Beyond targeting established scholars, the Trump administration extended its crackdown to Chinese graduate students through the 2020 Presidential Proclamation 10043. The order barred entry of graduate students and researchers affiliated with China’s “Military-Civil Fusion.”23Proclamation No. 10043, 85, Fed. Reg. 34353, (May 29, 2020), available at https://www.federalregister.gov/documents/2020/06/04/2020-12217/suspension-of-entry-as-nonimmigrants-of-certain-students-and-researchers-from-the-peoples-republic. As a result, the number of newly admitted Chinese graduate students in sensitive STEM fields fell sharply, from more than thirty thousand in the early 2010s to fewer than twenty thousand by 2023. Visa delays, denials, and revocations also disrupted the studies and research of many Chinese PhD candidates and postdoctoral scholars at US universities, forcing some to abandon their programs altogether.

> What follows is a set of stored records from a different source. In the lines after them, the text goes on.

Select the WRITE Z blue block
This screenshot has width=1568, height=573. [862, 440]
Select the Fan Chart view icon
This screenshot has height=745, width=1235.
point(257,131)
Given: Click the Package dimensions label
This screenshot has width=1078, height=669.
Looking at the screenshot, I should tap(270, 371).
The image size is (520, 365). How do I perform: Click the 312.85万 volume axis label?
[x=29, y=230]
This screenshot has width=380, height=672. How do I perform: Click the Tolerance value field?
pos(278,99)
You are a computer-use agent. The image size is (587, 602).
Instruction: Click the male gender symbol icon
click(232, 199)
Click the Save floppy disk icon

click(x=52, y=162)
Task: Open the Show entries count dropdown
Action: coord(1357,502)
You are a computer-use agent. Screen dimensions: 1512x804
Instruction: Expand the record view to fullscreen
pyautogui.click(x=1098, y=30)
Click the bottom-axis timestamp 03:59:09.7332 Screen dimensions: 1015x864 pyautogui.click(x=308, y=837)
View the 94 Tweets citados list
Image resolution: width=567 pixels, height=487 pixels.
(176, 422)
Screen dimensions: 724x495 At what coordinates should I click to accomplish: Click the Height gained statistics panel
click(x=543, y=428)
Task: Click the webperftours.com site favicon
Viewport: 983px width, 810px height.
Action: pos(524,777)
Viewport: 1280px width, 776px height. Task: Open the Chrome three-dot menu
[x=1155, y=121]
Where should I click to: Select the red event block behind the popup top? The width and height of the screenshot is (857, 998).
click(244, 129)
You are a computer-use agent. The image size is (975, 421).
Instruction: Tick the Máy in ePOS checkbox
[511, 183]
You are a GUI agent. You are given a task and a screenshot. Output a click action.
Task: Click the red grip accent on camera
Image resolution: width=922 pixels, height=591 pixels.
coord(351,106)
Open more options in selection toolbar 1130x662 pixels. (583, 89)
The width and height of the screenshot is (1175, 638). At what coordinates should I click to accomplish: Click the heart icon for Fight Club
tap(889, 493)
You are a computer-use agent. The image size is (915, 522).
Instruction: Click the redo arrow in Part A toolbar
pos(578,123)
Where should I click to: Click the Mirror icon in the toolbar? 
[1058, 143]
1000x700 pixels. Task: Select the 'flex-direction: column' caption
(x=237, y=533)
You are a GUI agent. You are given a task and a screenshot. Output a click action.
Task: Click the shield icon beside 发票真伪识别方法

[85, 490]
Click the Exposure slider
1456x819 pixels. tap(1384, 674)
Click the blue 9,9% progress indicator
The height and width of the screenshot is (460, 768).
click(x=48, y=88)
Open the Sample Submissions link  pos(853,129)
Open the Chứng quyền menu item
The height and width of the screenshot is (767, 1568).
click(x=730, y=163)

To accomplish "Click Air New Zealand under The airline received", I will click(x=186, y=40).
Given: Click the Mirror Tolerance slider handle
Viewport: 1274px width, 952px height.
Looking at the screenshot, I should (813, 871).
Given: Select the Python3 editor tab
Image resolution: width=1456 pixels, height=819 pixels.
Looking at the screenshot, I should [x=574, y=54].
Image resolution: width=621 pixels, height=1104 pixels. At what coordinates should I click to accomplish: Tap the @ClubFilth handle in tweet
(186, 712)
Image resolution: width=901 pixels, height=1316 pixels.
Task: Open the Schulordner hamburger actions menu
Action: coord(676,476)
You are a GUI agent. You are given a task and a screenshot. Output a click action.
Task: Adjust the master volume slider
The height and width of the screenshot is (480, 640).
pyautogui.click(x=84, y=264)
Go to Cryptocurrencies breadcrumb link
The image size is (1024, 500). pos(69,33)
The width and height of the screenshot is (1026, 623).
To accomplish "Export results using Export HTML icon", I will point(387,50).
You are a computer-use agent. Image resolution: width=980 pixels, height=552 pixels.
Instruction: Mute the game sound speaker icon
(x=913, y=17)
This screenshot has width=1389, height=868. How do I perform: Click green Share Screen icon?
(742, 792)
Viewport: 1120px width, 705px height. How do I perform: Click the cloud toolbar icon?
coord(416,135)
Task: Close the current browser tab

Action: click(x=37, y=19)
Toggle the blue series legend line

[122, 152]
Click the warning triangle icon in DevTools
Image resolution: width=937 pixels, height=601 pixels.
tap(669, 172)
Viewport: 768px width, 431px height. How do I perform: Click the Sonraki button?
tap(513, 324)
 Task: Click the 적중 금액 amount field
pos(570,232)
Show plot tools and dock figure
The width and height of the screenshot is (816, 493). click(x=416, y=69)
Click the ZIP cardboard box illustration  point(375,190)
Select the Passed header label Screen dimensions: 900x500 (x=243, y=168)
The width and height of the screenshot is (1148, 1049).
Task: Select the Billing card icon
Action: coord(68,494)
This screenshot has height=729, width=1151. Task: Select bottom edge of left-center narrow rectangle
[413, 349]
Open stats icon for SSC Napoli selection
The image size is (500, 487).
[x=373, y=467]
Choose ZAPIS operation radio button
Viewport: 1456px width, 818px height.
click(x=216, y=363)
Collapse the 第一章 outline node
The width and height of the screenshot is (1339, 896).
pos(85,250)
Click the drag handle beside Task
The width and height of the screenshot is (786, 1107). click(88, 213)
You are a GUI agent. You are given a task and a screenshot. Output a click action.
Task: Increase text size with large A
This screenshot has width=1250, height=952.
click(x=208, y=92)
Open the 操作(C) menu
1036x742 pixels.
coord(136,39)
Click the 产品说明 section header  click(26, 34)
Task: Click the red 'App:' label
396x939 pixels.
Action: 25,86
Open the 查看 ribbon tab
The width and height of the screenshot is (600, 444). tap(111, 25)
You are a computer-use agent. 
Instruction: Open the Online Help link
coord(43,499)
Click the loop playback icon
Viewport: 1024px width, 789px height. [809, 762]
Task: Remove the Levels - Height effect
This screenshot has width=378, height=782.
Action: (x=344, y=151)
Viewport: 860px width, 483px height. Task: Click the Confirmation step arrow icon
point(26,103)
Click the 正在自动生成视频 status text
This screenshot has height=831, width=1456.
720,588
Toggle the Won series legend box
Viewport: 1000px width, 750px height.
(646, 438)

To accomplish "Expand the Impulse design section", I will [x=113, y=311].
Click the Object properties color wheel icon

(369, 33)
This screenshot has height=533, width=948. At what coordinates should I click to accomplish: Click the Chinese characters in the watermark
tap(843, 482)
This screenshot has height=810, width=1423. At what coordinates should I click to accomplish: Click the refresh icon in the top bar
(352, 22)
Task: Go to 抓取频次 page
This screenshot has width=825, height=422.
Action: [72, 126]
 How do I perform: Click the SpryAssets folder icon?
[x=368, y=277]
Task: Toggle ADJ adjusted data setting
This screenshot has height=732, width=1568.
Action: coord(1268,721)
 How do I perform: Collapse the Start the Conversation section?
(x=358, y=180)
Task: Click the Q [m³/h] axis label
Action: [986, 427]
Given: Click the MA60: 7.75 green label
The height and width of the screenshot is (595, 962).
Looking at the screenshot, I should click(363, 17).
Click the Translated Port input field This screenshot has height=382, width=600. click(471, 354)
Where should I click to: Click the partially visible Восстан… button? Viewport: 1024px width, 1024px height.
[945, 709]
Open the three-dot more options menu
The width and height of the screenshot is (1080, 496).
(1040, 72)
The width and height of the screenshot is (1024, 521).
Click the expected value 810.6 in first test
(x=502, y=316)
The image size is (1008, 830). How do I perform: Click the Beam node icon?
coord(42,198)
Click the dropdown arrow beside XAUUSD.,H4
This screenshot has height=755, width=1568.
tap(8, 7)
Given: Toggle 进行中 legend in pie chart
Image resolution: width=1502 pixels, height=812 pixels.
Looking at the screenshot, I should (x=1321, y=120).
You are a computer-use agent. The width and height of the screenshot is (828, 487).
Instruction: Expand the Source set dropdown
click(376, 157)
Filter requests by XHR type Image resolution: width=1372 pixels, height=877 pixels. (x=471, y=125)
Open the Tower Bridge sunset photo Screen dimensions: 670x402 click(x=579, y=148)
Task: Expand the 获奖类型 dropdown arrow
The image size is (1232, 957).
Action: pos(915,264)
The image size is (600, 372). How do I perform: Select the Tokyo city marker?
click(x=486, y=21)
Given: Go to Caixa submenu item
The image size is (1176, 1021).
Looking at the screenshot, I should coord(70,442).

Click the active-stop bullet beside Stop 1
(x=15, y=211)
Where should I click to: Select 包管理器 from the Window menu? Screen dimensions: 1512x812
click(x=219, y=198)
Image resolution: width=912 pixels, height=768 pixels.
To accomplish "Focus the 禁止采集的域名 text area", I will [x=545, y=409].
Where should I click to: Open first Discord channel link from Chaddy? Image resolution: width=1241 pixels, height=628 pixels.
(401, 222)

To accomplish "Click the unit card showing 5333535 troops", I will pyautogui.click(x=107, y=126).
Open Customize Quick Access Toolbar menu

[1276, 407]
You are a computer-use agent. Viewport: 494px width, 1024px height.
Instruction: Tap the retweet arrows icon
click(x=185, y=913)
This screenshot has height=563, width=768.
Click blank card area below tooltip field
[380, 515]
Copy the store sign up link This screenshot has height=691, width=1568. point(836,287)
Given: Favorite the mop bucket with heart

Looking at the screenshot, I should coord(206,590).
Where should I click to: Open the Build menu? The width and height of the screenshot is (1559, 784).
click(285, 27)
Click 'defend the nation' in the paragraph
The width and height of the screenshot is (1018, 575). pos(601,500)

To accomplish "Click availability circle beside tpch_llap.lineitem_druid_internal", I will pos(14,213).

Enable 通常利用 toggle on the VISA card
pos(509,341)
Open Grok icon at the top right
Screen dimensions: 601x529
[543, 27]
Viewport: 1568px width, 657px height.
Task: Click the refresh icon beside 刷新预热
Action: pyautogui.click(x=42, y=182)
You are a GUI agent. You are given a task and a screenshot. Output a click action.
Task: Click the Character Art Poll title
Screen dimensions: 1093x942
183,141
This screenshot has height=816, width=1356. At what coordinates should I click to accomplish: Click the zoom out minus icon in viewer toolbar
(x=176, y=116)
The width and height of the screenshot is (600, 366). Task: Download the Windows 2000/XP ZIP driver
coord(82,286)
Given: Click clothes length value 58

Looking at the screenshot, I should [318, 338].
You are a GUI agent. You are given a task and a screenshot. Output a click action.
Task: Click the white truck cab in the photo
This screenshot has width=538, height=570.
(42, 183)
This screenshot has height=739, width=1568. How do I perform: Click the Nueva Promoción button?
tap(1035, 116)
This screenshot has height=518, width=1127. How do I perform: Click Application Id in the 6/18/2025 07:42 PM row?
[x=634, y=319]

As anti-China politics became a pillar of right-wing populism, MAGA governors and state legislators have taken upon themselves to implement their own versions of exclusionary measures targeting Chinese academics. For example, Florida Senate Bill 286 restricts public universities from entering partnerships or accepting grants from institutions in “countries of concern”—which include China, Iran, Russia, North Korea, Cuba, Syria, and Venezuela—without prior approval from the governing board. Senate Bill 846 goes further, prohibiting public universities from employing individuals or signing agreements with persons from these same countries unless explicitly authorized. Similarly, Ohio’s Higher Education Enhancement Act expands state oversight of higher education while imposing broad bans on research and financial relationships with Chinese institutions.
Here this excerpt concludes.